Alberta briefs – February 17

Alberta Premier Ed Stelmach is expected to shuffle his cabinet by the end of the week.



Stelmach expected to shuffle cabinet Friday

EDMONTON — Alberta Premier Ed Stelmach is expected to shuffle his cabinet by the end of the week.

Stelmach has some holes to fill as some ministers have resigned to run for his job in the Tory leadership contest expected to take place this fall.

The province does not have a justice minister, as Alison Redford has resigned to run.

Doug Horner, the deputy premier and advanced education minister, resigned last month, as did Treasurer Ted Morton. Treasury Board president Lloyd Snelgrove has assumed Morton’s duties.

911 recording from day woman killed released

CALGARY — Recordings of the 911 calls that led to changes in the Calgary emergency dispatch centre have been released.

Shengjun An has already pleaded guilty to killing his 41-year-old wife, Susan Cheng, in their home last year.

The 44-year-old father of two had discovered his wife was having an affair with one of her massage therapy clients and he beat her and pushed her to the ground, where she hit her head on a concrete floor in the basement of their home.

There were several 911 calls made on the night of the attack, but because of problems with locating addresses from cellphones and evasiveness from An, police arrived 14 hours after the first hang-up call.

An hour before the fatal attack, the 911 operator is heard speaking to An and a woman is screaming in the background, “I need help, I need help.”

There are several other calls in which one of the couple’s daughters tells police nothing is wrong and also gives police a wrong address.

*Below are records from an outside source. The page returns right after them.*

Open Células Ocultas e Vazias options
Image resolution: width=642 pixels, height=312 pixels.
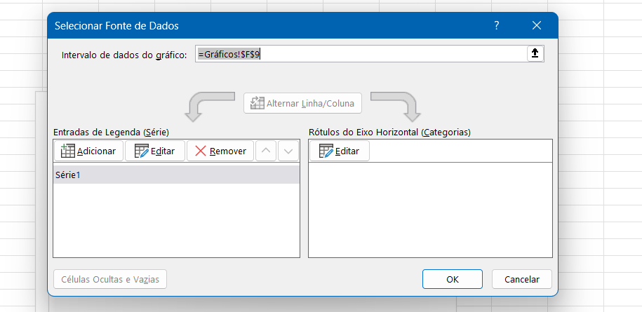tap(110, 279)
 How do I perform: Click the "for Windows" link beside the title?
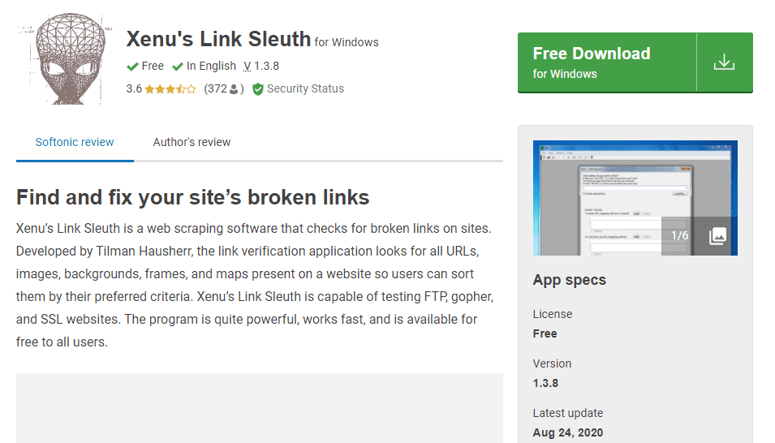click(x=347, y=42)
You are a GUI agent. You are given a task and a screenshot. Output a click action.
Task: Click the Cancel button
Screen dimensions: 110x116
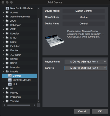coord(82,111)
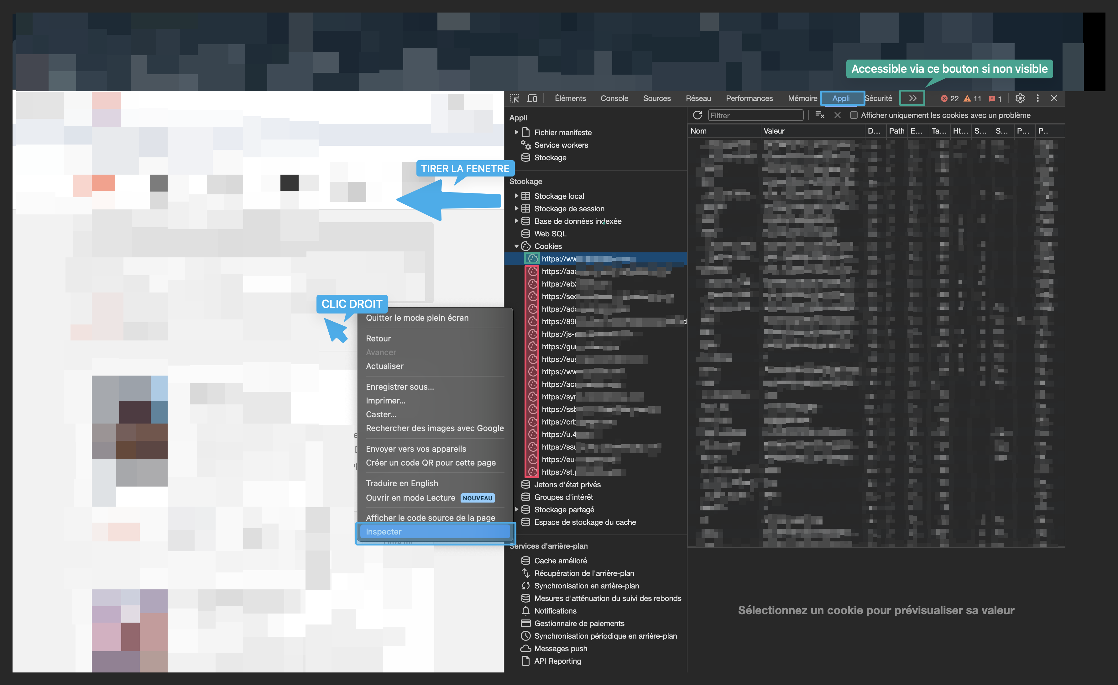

After Cheng’s death, protocols were changed so now emergency dispatchers pass on all 911 hang-up calls to police if there is any possibility a person is in danger.

The changes also included a directive that police will also be given the billing addresses for 911 cellphone calls.

An pleaded guilty to manslaughter and will be sentenced Feb. 24.

Pipeline safety disputed

EDMONTON — American environmentalists and Canadian energy regulators are squaring off over the safety of pipelines carrying bitumen from the oilsands.

A report released by Washington’s Natural Resources Defense Council suggests Alberta pipelines are 16 times more likely to spring leaks because of internal corrosion than U.S. pipelines. That’s despite the fact the province’s lines tend to be newer.

The report, intended to erode support for TransCanada Corp.’s (TSX:TRP) proposed Keystone XL oilsands pipeline into the U.S, says Alberta had 218 spills per 10,000 miles of pipeline between 2002 and 2010 due to internal corrosion. The entire United States had 14.

The report suggests the higher failure rate may be a result of Alberta pipelines carrying more DilBit, a petroleum product composed of oilsands bitumen diluted with enough hydrocarbon fluids to make it flow. It says that over two-thirds of all crude produced in Alberta was transported as DilBit at some point in 2009.

But Alberta’s energy regulator disputes the report’s key finding. The Energy Resources Conservation Board says the comparisons between systems are unfair.

Spokesman Davis Sheremata points out that about one-quarter of the Alberta pipelines in the analysis connected energy facilities over short distances. Those pipes do carry highly corrosive materials such as sour gas or salt water, but such materials are removed from DilBit before it enters long-haul transmission pipelines.

He also said board data shows pipelines carrying DilBit spring leaks at about the same rate as other pipelines.